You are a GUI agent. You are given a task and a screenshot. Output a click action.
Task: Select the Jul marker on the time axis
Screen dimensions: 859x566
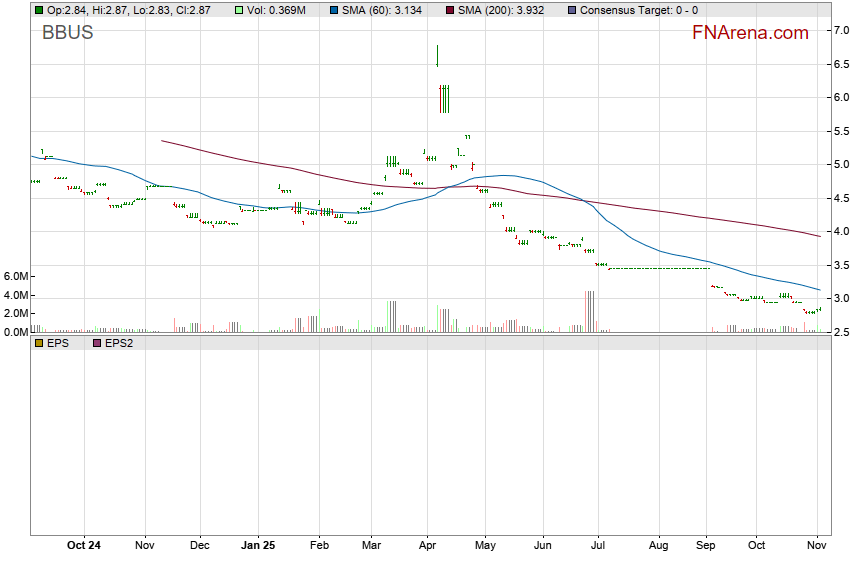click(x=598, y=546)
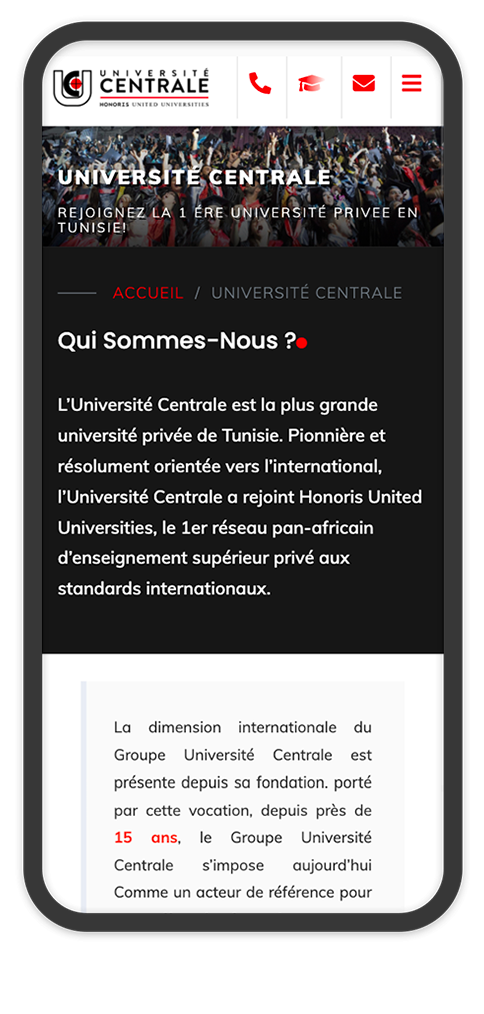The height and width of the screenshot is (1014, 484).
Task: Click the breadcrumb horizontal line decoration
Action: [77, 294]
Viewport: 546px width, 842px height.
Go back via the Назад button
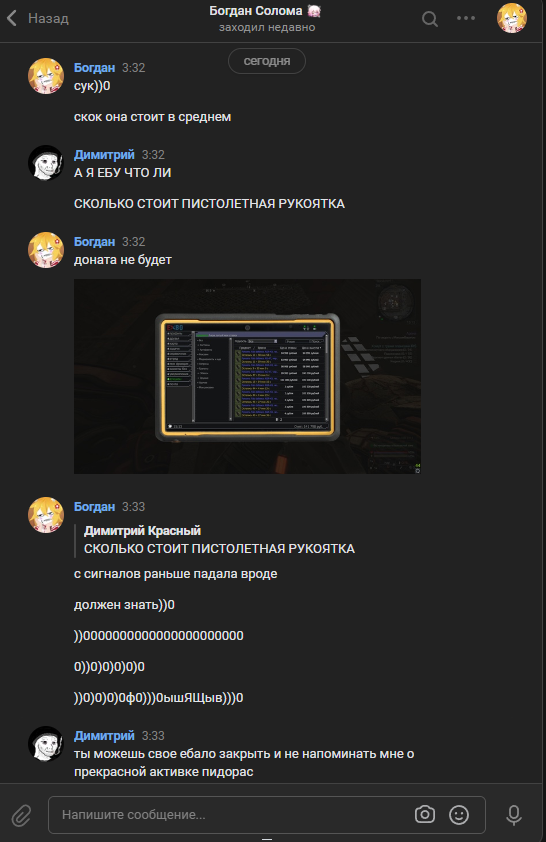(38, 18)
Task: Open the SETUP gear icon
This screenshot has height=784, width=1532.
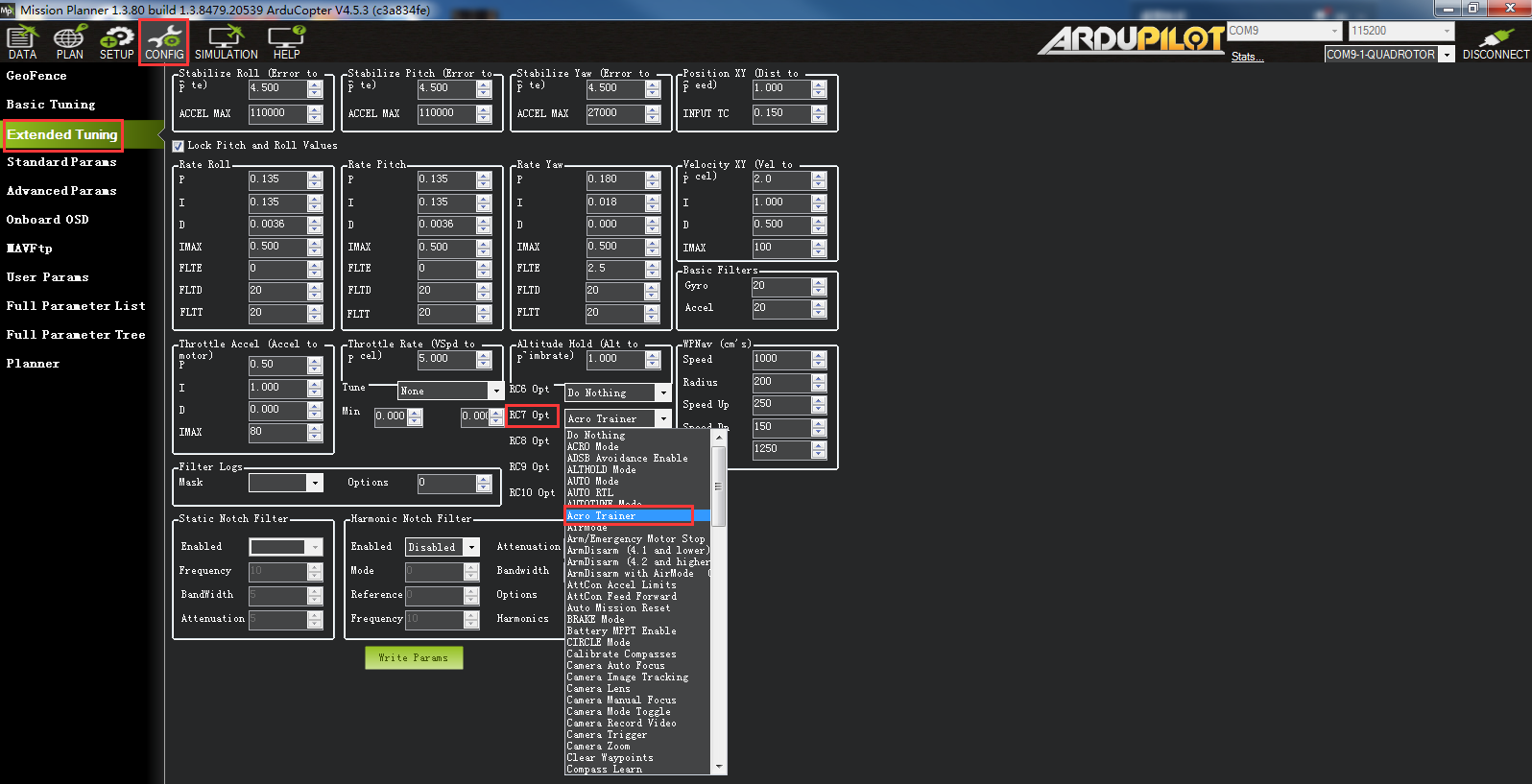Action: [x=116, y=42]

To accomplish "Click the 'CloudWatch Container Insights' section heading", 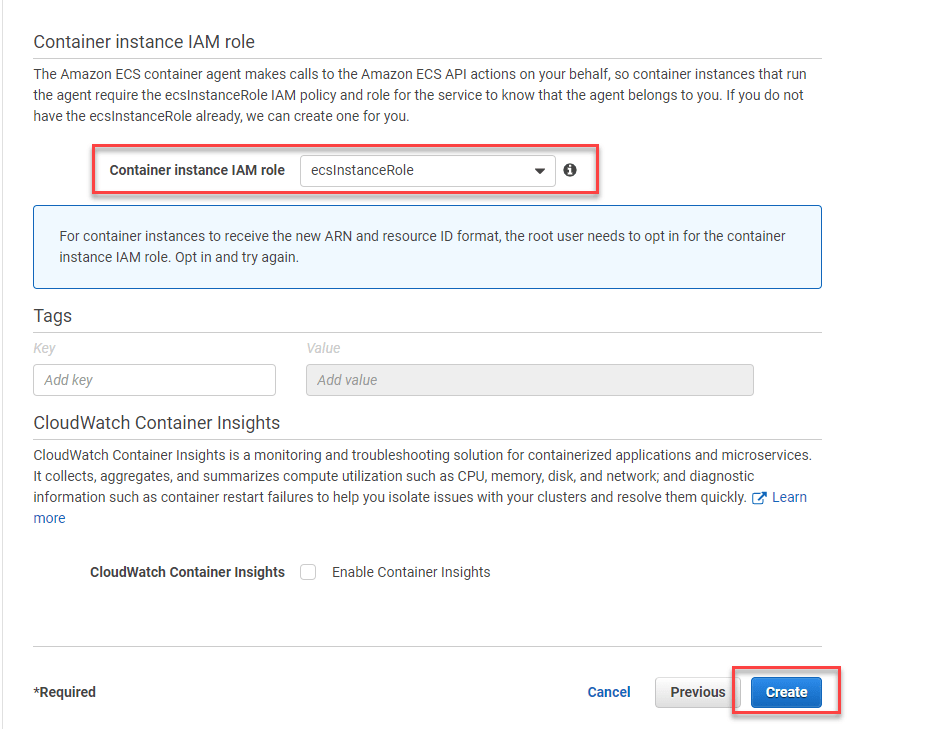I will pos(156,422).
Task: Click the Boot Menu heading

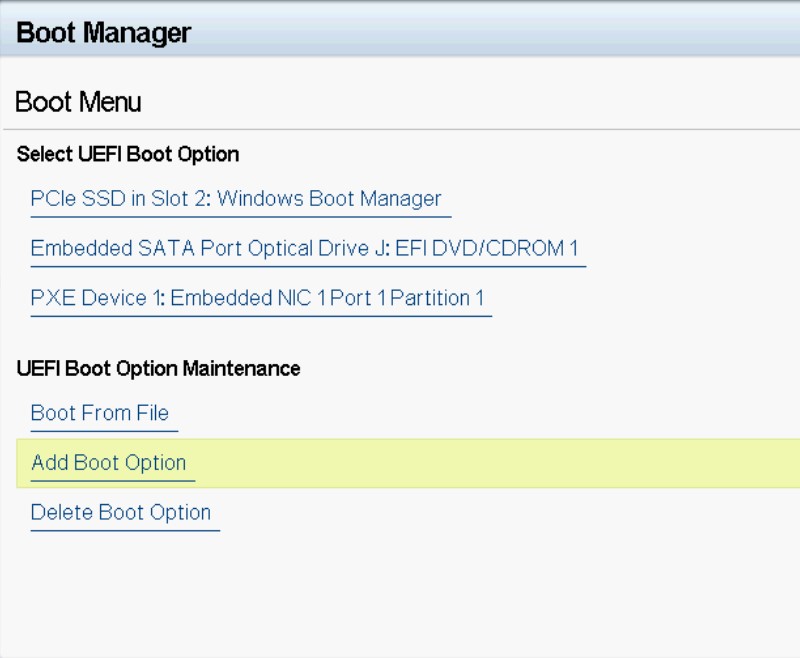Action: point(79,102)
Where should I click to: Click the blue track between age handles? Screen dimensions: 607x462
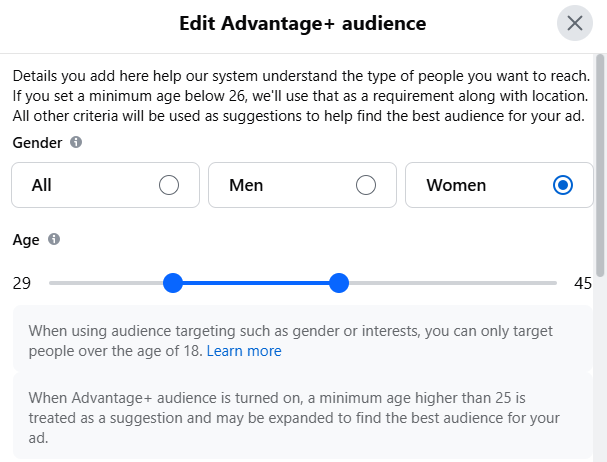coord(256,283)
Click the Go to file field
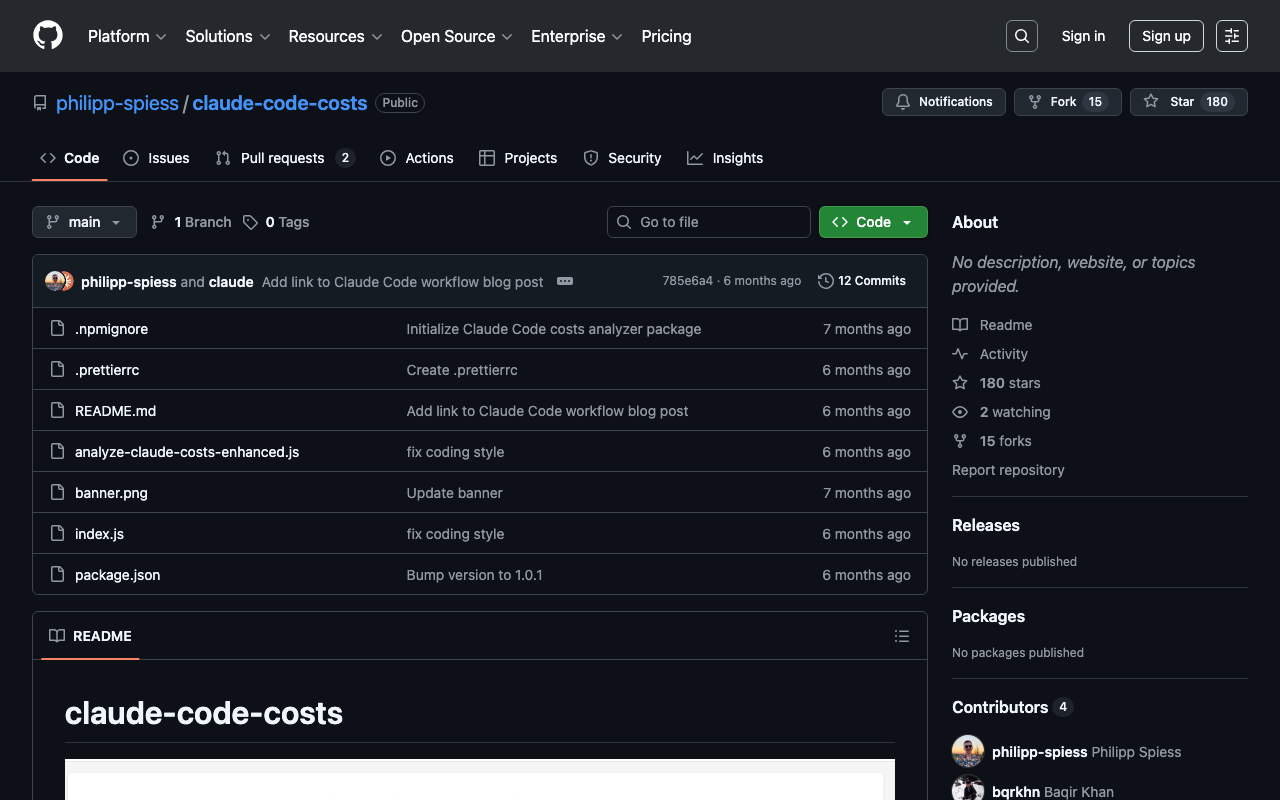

##########

Task description
Starting with the first line of the material above and ending with the line that holds "Viewport: 546px width, 842px height.", write out those lines exactly, without pictures.

Answer for the task
You are a GUI agent. You are given a task and a screenshot. Output a click action.
Task: Select the Jul marker on the time axis
Screen dimensions: 859x566
click(x=598, y=546)
The height and width of the screenshot is (1014, 484).
Task: Click the breadcrumb horizontal line decoration
Action: [77, 294]
Viewport: 546px width, 842px height.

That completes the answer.